Task prompt - Each line of the entries below that holds "Given" is needed, copied in full.

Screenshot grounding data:
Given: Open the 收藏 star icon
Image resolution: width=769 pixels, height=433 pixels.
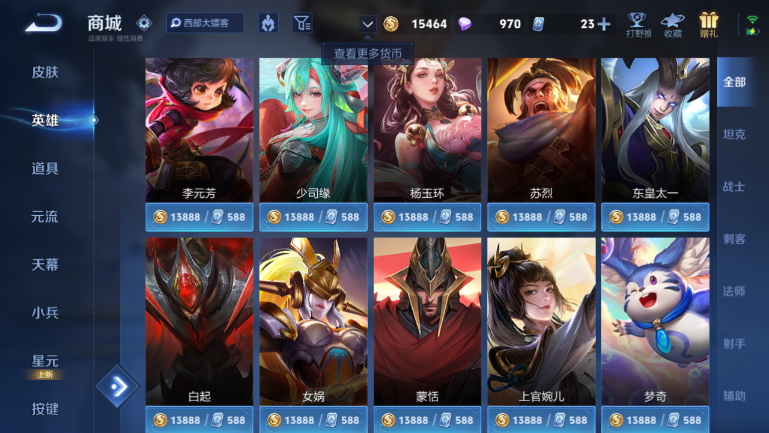Looking at the screenshot, I should (x=672, y=25).
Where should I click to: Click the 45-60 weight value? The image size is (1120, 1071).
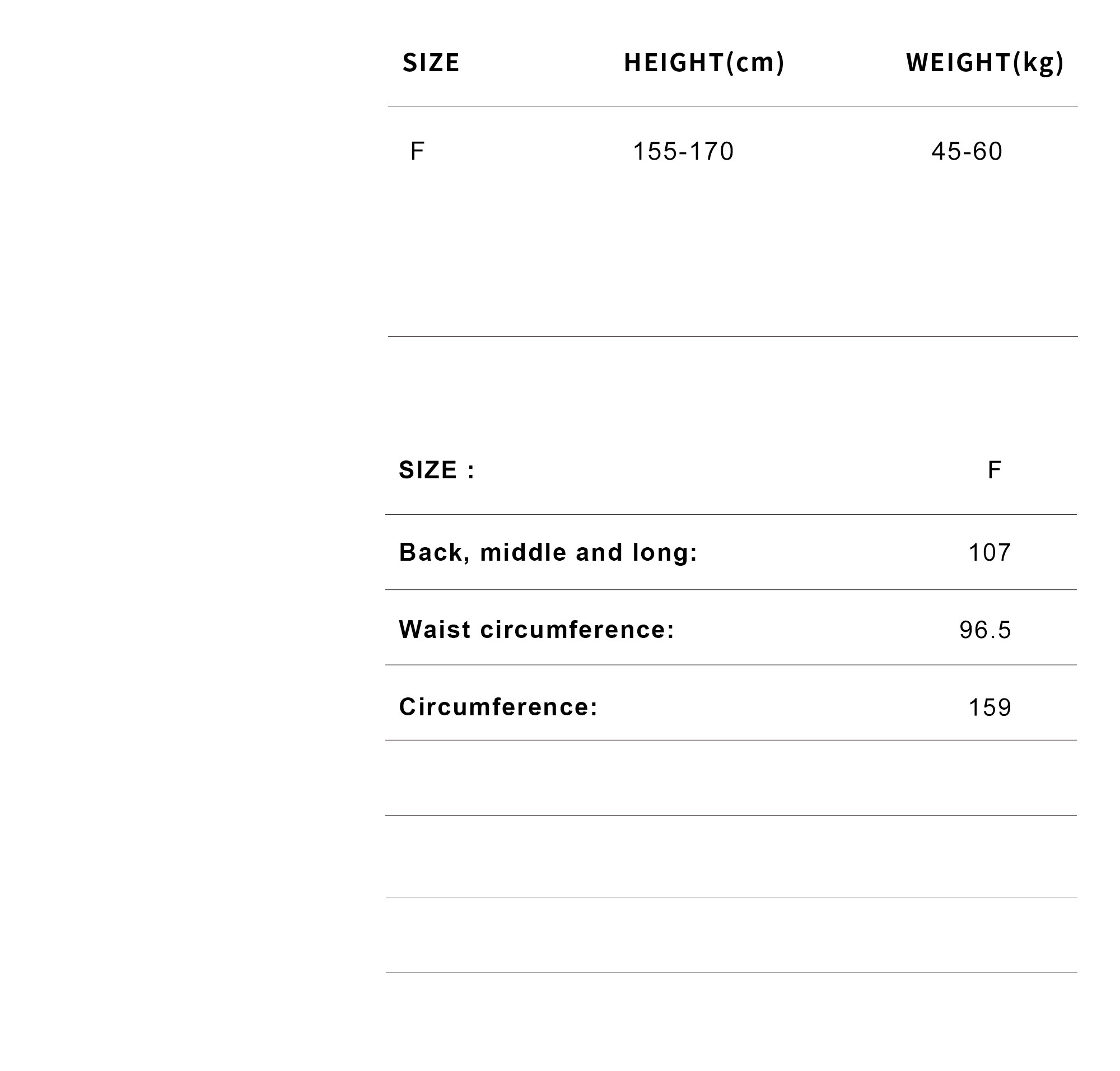click(x=967, y=151)
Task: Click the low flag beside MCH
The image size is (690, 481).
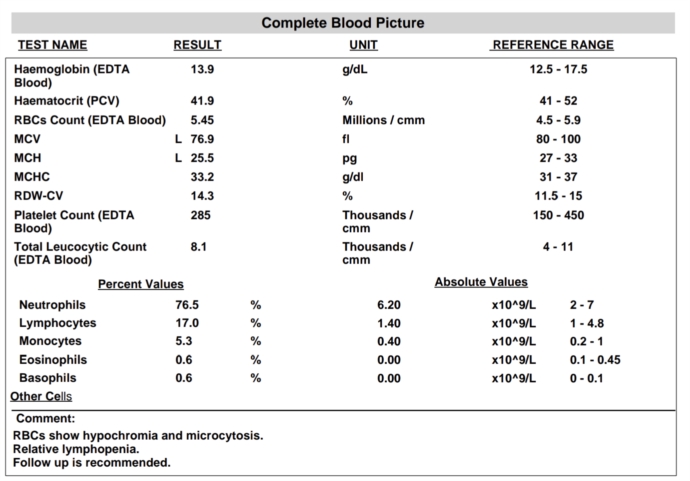Action: pos(178,158)
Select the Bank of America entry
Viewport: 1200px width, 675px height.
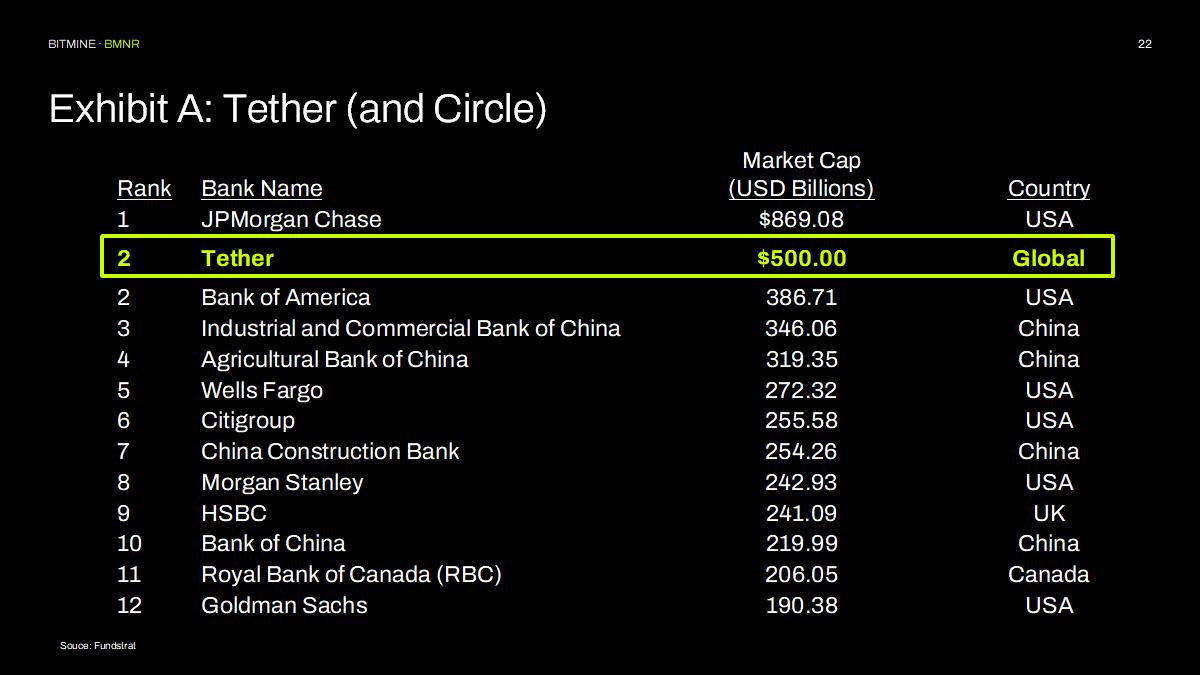(x=285, y=297)
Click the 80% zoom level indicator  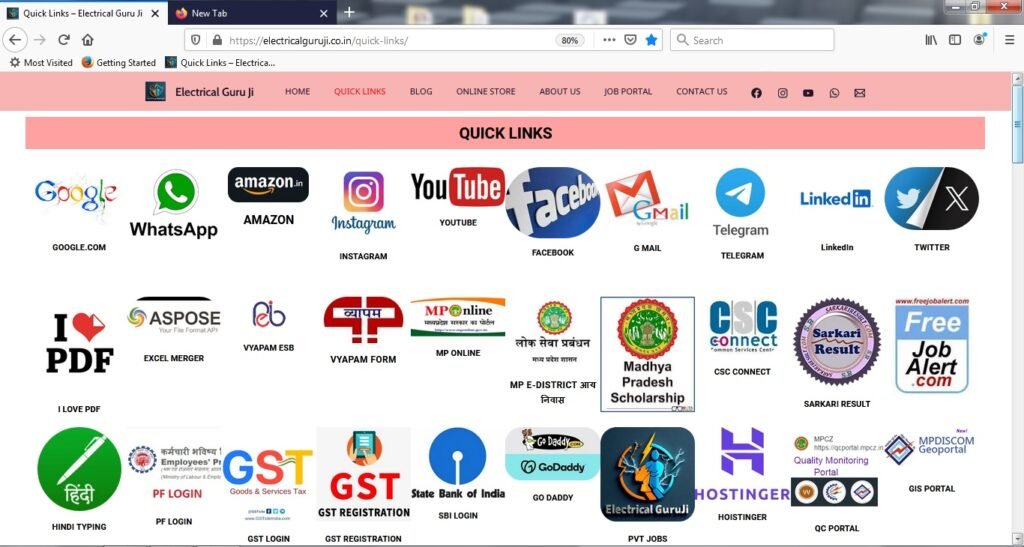569,40
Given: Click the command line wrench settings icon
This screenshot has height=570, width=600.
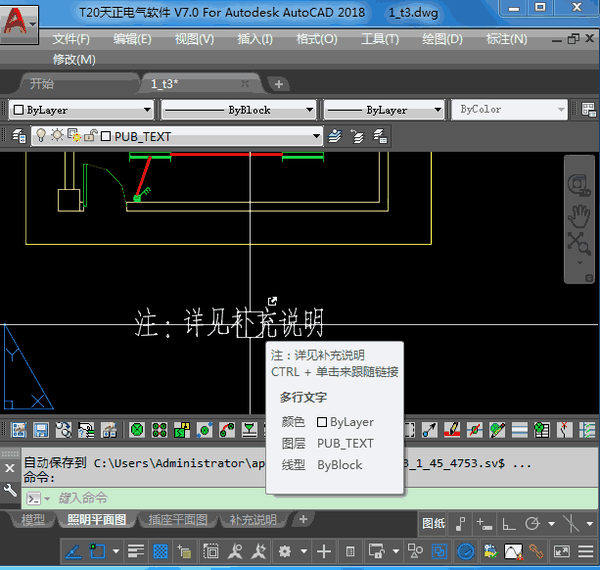Looking at the screenshot, I should 11,491.
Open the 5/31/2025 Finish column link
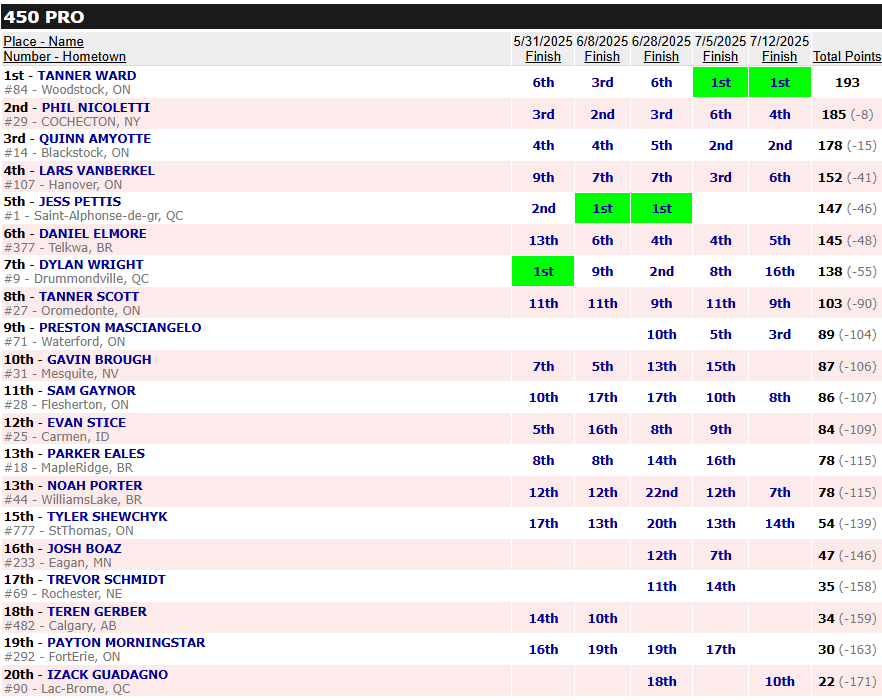Screen dimensions: 882x700 (x=543, y=57)
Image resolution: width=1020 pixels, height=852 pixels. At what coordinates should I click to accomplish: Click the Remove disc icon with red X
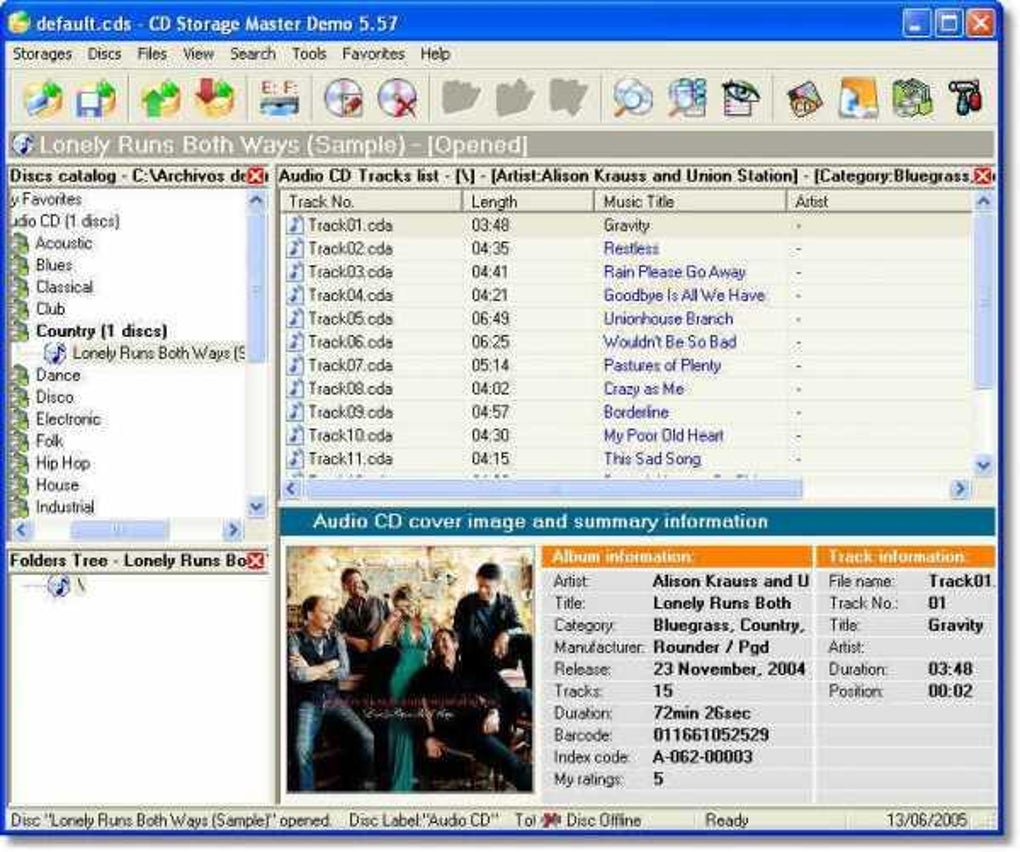[x=397, y=96]
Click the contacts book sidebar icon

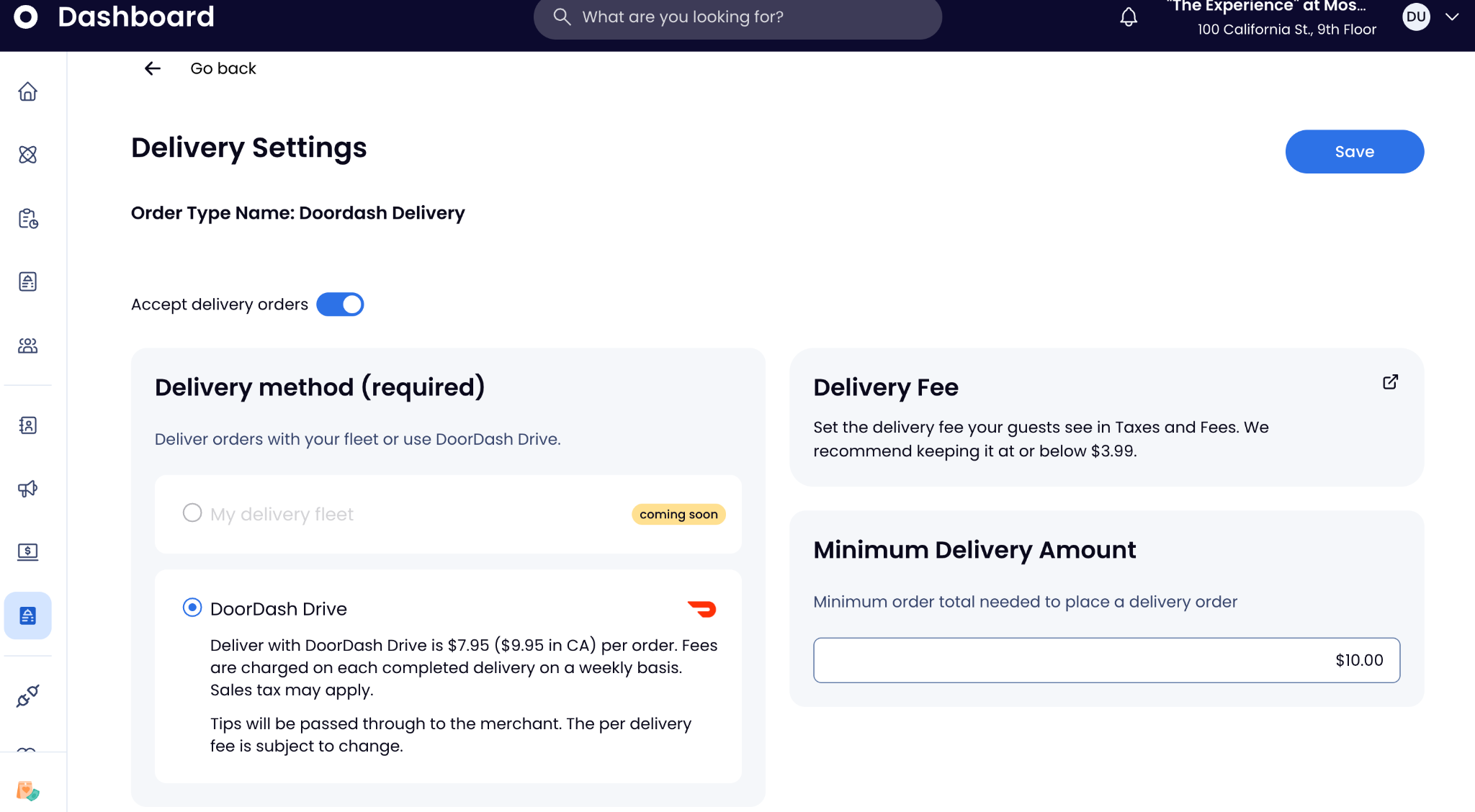click(x=27, y=425)
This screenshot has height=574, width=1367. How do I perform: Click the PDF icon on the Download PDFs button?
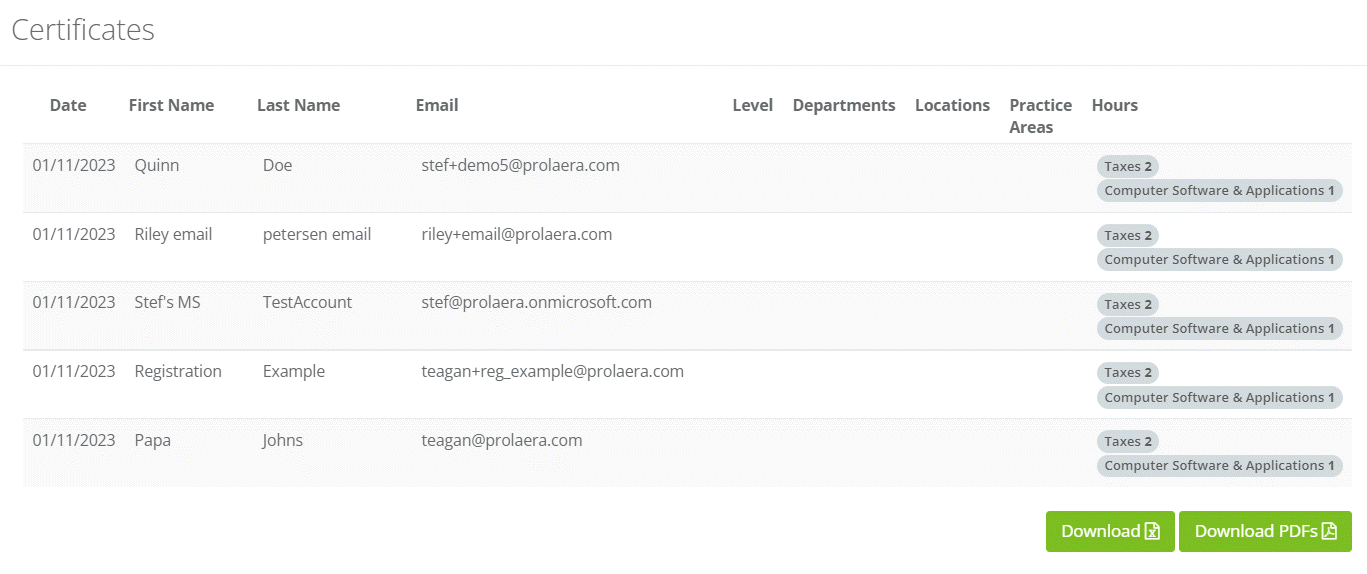(1329, 531)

Reply to the task -
Given: Open the 收藏 star icon
Given: Click the command line wrench settings icon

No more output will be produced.